WORK INSTRUCTION
Take the line with "Expand the Pause" as the first line and the last line of the data as the final one. Write out those lines exactly, and no others.

[SUPPLIED RECORDS — start]

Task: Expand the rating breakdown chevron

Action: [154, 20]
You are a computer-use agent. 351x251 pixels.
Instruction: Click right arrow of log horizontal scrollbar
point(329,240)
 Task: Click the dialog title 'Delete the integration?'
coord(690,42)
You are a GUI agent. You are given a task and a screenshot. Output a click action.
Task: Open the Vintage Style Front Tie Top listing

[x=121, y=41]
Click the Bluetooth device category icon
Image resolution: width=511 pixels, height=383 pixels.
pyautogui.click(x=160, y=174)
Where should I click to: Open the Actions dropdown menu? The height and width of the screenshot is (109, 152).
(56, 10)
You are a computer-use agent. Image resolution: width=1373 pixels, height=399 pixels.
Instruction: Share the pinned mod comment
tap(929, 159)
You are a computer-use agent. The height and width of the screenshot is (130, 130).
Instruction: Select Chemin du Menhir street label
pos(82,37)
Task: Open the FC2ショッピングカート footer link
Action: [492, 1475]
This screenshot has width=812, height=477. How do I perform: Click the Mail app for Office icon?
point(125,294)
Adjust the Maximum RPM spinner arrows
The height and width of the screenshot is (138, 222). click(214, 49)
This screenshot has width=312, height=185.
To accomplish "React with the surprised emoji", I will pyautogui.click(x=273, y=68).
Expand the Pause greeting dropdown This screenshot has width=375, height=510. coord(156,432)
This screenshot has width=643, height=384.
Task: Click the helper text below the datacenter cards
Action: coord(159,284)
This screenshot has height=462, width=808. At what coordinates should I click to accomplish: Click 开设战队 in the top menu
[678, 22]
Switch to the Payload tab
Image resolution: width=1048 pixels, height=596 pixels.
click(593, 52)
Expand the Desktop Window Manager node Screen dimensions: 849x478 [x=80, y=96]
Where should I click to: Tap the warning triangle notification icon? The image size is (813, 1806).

[SUPPLIED RECORDS — finish]

WRITTEN REPLY
Expand the Pause greeting dropdown This screenshot has width=375, height=510. coord(156,432)
This screenshot has width=643, height=384.
Task: Click the helper text below the datacenter cards
Action: coord(159,284)
This screenshot has height=462, width=808. At what coordinates should I click to accomplish: Click 开设战队 in the top menu
[678, 22]
Switch to the Payload tab
Image resolution: width=1048 pixels, height=596 pixels.
click(593, 52)
Expand the Desktop Window Manager node Screen dimensions: 849x478 [x=80, y=96]
Where should I click to: Tap the warning triangle notification icon? The image size is (813, 1806).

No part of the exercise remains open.